── Records shown ──

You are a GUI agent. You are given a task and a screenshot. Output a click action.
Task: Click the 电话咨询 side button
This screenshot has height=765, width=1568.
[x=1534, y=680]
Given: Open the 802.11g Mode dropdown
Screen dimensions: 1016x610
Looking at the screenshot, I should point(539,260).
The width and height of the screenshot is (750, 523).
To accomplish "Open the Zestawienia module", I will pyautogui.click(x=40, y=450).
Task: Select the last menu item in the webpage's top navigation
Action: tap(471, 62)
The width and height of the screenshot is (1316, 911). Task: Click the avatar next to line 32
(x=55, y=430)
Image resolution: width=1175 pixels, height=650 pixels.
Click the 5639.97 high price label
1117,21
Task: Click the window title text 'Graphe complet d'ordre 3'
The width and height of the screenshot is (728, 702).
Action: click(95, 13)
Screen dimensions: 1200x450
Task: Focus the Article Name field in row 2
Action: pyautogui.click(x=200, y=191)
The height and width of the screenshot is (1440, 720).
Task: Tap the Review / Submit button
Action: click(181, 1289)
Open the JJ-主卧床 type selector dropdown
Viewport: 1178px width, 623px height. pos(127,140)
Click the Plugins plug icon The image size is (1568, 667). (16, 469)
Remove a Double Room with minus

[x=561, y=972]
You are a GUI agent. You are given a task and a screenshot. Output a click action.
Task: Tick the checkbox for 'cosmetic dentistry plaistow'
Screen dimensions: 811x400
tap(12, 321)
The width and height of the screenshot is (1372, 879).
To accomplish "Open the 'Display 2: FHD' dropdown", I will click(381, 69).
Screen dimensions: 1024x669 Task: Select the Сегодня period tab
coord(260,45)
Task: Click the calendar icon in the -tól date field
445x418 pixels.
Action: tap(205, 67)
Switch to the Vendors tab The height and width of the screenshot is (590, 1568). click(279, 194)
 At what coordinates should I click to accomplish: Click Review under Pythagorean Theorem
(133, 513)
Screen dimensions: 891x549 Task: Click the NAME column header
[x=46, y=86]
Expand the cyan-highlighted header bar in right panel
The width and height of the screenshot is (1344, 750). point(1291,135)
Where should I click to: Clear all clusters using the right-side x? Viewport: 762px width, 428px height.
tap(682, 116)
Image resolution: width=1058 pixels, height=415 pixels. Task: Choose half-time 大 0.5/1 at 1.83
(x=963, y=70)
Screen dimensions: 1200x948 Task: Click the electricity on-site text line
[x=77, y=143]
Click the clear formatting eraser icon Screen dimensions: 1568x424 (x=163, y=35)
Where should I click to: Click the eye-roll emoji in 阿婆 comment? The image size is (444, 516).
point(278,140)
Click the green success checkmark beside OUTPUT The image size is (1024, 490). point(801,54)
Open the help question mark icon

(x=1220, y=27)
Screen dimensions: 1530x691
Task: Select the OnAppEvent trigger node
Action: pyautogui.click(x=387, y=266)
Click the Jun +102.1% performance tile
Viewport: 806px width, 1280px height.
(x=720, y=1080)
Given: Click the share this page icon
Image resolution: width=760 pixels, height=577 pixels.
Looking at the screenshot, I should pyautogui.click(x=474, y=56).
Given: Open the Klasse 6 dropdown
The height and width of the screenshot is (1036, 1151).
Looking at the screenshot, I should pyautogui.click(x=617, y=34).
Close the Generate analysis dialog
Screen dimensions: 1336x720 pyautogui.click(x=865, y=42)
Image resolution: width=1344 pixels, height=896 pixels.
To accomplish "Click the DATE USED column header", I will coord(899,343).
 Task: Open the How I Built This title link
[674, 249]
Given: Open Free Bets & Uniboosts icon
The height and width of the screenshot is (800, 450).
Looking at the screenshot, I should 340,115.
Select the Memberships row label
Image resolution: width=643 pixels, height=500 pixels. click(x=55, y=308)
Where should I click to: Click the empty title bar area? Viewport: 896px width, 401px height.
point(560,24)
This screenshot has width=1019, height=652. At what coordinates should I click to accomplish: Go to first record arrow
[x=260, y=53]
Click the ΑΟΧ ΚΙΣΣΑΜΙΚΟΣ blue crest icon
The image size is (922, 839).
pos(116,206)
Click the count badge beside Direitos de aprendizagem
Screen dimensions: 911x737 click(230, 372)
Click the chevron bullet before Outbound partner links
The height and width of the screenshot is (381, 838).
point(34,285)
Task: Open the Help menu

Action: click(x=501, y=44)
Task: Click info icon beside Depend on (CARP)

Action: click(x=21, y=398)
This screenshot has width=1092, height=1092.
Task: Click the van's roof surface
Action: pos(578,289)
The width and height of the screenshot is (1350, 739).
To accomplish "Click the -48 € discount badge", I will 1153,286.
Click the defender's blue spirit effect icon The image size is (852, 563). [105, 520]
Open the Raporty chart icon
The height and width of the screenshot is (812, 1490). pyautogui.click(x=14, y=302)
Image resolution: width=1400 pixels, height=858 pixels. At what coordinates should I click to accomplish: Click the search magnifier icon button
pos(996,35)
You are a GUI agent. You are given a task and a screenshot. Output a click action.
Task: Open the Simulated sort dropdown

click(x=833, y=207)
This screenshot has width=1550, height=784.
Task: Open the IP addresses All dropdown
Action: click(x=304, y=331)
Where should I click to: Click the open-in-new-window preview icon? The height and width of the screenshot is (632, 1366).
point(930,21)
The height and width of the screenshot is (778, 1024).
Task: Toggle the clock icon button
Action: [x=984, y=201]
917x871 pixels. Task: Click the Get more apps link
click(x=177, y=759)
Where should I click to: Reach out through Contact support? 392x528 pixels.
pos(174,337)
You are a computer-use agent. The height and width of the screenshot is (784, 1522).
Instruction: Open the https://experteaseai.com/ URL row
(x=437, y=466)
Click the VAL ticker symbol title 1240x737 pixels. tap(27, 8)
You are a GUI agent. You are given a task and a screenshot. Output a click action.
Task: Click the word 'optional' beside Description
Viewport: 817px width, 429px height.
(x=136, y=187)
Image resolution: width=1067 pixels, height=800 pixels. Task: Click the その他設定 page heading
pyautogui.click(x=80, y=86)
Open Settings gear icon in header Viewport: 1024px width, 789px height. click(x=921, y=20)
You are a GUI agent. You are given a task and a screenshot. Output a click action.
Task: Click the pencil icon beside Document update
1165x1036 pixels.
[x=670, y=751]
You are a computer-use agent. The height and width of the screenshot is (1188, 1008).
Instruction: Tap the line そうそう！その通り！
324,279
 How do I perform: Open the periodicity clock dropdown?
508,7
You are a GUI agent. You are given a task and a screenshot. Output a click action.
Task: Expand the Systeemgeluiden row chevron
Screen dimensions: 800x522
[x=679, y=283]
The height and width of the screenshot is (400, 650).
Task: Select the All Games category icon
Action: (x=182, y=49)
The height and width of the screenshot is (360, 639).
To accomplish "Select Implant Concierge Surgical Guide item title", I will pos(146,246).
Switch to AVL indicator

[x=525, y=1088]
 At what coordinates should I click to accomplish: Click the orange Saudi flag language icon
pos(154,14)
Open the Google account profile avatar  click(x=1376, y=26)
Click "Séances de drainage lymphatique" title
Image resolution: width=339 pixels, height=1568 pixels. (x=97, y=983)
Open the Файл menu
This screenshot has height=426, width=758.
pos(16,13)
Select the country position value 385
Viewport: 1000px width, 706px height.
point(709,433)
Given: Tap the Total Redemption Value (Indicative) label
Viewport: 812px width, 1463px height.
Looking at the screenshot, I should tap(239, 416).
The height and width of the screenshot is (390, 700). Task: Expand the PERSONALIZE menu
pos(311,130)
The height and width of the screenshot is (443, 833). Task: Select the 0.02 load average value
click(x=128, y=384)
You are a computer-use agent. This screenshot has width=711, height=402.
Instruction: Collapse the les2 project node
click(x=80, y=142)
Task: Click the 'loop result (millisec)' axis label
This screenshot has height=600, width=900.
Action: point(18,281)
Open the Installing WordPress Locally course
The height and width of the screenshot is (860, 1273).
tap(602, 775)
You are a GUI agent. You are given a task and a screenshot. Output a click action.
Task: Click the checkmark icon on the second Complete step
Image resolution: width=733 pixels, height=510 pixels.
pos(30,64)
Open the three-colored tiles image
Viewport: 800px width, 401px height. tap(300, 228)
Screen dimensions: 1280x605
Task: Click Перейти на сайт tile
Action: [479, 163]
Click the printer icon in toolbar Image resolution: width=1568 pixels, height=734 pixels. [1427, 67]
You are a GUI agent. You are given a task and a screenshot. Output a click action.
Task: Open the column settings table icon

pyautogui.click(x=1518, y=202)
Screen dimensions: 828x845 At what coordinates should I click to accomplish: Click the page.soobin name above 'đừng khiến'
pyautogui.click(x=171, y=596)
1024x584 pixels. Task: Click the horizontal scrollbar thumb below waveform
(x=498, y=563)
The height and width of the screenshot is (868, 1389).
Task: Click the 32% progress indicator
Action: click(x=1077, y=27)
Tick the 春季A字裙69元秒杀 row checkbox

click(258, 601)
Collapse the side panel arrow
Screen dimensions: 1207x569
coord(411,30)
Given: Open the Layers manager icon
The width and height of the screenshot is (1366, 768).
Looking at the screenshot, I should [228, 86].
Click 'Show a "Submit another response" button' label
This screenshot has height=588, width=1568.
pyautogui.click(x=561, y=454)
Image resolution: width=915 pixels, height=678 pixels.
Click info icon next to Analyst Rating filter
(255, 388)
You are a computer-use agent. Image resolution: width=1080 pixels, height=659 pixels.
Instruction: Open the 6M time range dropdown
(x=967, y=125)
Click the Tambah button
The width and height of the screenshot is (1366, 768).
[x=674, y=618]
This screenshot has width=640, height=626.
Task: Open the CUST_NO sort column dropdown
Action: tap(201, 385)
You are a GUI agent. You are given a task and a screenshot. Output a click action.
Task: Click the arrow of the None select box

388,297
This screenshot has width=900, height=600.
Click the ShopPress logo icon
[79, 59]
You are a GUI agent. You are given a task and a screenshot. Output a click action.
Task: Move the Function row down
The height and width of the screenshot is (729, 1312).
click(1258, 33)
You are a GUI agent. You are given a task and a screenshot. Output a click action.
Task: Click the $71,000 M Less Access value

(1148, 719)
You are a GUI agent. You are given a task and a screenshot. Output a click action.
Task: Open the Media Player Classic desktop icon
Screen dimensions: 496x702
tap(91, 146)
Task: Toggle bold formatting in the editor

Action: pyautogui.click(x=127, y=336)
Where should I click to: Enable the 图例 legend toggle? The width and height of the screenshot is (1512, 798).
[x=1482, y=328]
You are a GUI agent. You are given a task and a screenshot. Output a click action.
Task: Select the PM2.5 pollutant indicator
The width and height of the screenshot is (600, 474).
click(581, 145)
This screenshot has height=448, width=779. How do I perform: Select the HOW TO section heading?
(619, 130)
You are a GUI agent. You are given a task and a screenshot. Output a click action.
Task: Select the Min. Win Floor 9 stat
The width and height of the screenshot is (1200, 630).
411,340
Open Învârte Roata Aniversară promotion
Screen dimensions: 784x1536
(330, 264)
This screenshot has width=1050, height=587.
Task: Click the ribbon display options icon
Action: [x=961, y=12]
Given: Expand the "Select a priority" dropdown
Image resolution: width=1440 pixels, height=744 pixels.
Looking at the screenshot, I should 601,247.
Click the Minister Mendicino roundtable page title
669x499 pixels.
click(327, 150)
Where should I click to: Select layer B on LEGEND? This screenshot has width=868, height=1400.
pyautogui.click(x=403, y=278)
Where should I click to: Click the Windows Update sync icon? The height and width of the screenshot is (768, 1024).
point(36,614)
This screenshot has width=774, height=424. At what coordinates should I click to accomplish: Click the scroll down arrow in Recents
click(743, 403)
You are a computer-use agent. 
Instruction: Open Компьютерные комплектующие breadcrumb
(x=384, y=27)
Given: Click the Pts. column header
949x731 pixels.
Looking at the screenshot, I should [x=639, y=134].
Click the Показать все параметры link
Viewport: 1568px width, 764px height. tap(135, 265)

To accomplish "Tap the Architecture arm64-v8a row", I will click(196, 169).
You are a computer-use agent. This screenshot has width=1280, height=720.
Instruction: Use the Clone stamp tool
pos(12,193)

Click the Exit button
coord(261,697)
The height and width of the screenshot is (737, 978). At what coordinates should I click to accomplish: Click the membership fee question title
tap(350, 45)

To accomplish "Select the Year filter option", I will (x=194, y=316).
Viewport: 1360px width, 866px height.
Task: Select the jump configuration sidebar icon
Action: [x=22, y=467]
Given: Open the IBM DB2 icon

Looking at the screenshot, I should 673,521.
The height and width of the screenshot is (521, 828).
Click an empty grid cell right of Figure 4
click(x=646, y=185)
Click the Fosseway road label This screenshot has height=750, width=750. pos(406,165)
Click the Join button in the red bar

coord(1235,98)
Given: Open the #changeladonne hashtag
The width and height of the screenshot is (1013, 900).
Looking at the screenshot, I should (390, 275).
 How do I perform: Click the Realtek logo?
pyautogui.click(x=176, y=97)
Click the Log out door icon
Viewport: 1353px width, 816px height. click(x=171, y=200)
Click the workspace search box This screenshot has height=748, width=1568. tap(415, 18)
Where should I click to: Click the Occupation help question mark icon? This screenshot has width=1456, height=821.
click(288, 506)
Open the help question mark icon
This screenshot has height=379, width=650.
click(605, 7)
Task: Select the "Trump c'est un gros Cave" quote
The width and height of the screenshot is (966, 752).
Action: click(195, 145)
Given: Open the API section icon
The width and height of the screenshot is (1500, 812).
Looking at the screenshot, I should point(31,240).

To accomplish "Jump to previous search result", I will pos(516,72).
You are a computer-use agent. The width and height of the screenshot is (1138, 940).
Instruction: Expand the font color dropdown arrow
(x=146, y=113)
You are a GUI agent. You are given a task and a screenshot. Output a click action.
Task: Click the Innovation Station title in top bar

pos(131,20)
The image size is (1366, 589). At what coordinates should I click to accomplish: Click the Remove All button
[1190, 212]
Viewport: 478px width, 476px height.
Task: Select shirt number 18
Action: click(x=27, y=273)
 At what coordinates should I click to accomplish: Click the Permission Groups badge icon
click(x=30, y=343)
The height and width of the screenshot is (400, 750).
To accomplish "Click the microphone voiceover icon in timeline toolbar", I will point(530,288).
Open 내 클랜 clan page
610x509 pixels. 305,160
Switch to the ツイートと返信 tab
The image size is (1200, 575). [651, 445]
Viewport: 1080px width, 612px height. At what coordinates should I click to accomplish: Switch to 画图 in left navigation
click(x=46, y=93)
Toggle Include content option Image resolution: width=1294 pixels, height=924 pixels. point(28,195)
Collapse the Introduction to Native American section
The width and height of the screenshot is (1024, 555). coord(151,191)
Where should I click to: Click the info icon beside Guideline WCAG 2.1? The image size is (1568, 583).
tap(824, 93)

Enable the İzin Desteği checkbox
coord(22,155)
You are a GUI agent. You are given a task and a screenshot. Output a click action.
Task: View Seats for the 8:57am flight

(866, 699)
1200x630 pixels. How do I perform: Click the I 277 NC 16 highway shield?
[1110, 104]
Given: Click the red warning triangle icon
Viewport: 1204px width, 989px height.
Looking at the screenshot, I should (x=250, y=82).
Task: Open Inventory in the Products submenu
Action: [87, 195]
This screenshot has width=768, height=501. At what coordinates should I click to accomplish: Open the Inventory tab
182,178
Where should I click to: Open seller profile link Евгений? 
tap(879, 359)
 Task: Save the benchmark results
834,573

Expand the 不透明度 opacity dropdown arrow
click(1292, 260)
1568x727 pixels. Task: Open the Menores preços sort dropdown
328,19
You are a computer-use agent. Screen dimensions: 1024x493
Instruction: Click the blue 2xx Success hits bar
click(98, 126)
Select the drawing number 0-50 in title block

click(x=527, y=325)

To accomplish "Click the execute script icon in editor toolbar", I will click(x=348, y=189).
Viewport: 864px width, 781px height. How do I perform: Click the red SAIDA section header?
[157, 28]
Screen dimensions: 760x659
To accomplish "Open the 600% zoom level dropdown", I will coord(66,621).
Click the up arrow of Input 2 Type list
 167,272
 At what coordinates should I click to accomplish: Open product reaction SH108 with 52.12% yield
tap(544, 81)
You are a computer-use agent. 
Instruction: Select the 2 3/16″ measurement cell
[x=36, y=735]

───

Please transcribe only the lines in the records above running from the line that has "The height and width of the screenshot is (443, 833)." through the line that has "Task: Click the checkmark", both included, exactly as they appear.

• **Answer section**:
The height and width of the screenshot is (443, 833). Task: Select the 0.02 load average value
click(x=128, y=384)
You are a computer-use agent. This screenshot has width=711, height=402.
Instruction: Collapse the les2 project node
click(x=80, y=142)
Task: Click the 'loop result (millisec)' axis label
This screenshot has height=600, width=900.
Action: point(18,281)
Open the Installing WordPress Locally course
The height and width of the screenshot is (860, 1273).
tap(602, 775)
You are a GUI agent. You are given a task and a screenshot. Output a click action.
Task: Click the checkmark icon on the second Complete step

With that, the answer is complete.